Dr. Collins cited several examples of cost-savings resulting from NIH-driven improvements in health, as well as studies showing the impact of medical research on jobs and the economy. He and several Subcommittee members cited the just-released United for Medical Research (UMR) study entitled An Economic Engine: NIH Research, Employment, and the Future of the Medical Innovation Sector which reported that NIH directly and indirectly supported nearly 488,000 jobs and produced $68 billion in new economic activity in 2010 alone.
Chairman Harkin lamented the $322 million cut to the NIH in the final Continuing Resolution (CR) that funded the government through the end of FY2011, noting that it translates into a loss of $1.3 billion once biomedical inflation is factored in. He also stated, and Dr. Collins confirmed, that reduced FY2011 NIH funding would result in an anticipated success rate of 17-18 percent, the lowest level on record.
Ranking Member Shelby once again expressed support for NIH’s vital mission, which followed his previous comments at the March 30 Subcommittee hearing with Department of Health and Human Services (DHHS) Secretary Kathleen Sebelius at which he cited NIH as "one of the most results-driven aspects of the our entire federal budget,” adding that “research conducted at NIH reduces disabilities, prolongs life, and is an essential component to the health of all Americans. NIH programs consistently meet their performance and outcomes measures, as well as achieve their overall mission." [On April 8, NAEVR presented Sen. Shelby’s staff with a letter commending the Senator for his comments]. At the current hearing, Sen. Shelby questioned Dr. Collins about plans for the National Center for Advancing Translational Sciences (NCATS), specifically when Congress would see a plan and a budget amendment, since the Obama administration’s FY2012 budget proposal did not contain a specific line item for its funding. Dr. Collins responded that NIH would shortly provide program and budget details to ensure that NCATS was initially funded in the FY2012 budget process, rather than waiting for FY2013.
Regarding NCATS, both Harold Varmus, M.D., director of the National Cancer Institute (NCI) and Anthony Fauci, M.D., director of the National Institute of Allergy and Infectious Diseases (NIAID), who accompanied Dr. Collins, added that their respective institutes would continue long-standing programs for translational research. However, as Dr. Fauci noted, a centralized NCATS could advance the discipline of translational research, changing how it is done this century versus the past, which could benefit all existing programs. Dr. Varmus and Dr. Fauci were joined by Griffin Rodgers, M.D., director of the National Institute of Diabetes and Digestive and Kidney Diseases (NIDDK), who addressed issues about diabetes and obesity, and Susan Shurin, M.D., acting director of the National Heart, Lung, and Blood Institute (NHLBI), who addressed NIH’s successful efforts to reduce mortality from cardiovascular disease.
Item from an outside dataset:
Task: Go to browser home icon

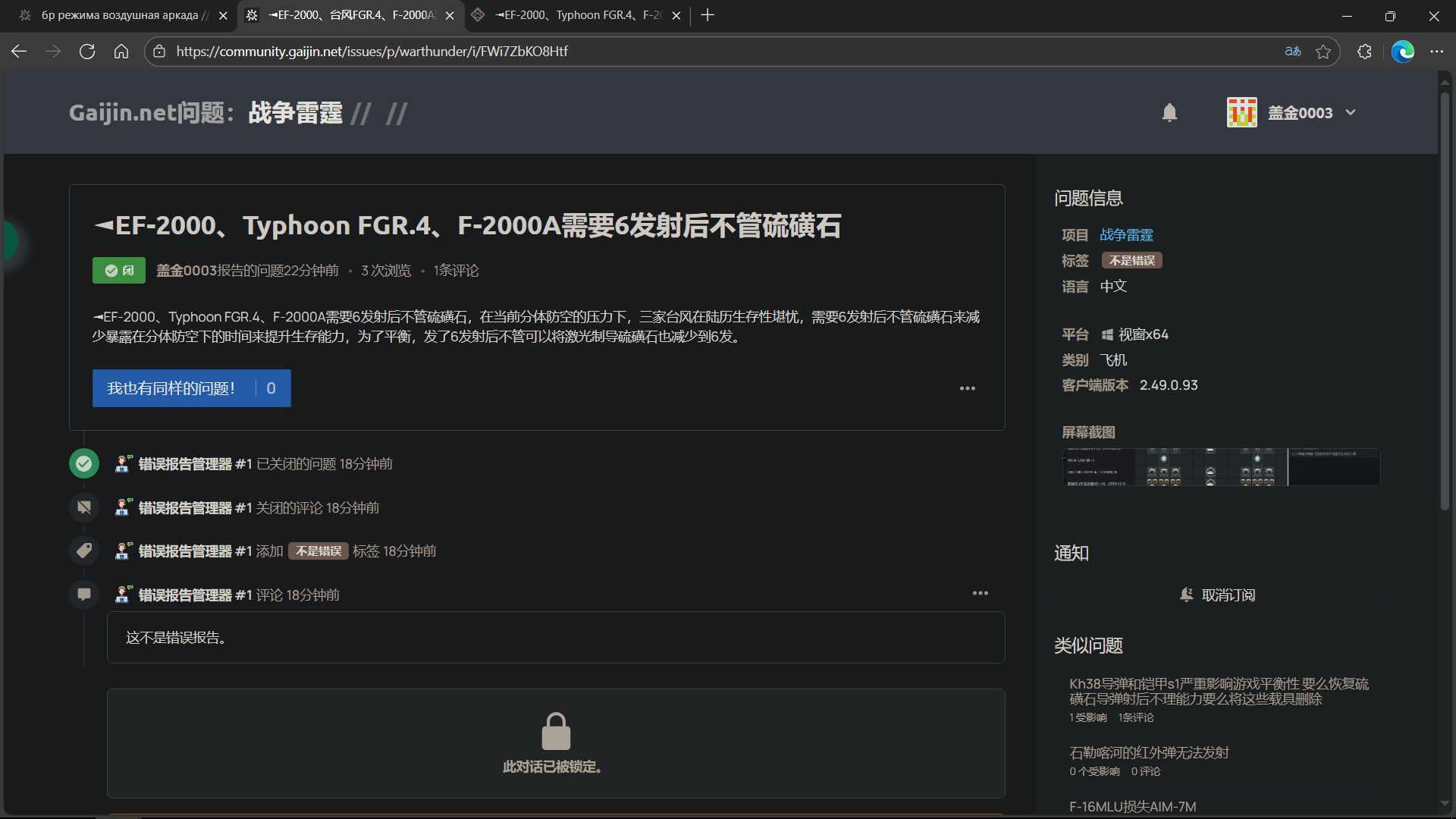Action: [121, 52]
Sen. Barbara Mikulski (D-MD) echoed concerns that she initially voiced on March 30 with Secretary Sebelius, specifically noting how the potential government shutdown, delayed appropriations, and NIH cuts in the FY2011 budget cycle will have far-reaching consequences, especially for academic institutions across the country which receive funding. She then focused on the NIH campus, asking Dr. Collins about the impact of the potential government shutdown on NIH employees’ morale, especially since so many were deemed "non-essential." Dr. Collins responded that it resulted in a great deal of uncertainty for NIH employees.
On May 12, NAEVR filed written testimony with the Subcommittee in support of NIH funding at $35 billion, about $3 billion more than the Obama administration’s proposal. NAEVR cited the March 30 comments from Sen. Shelby on the vital mission of the NIH, as well as Sen. Mikulski’s comments on the negative effects from delayed and reduced appropriations on the biomedical research enterprise.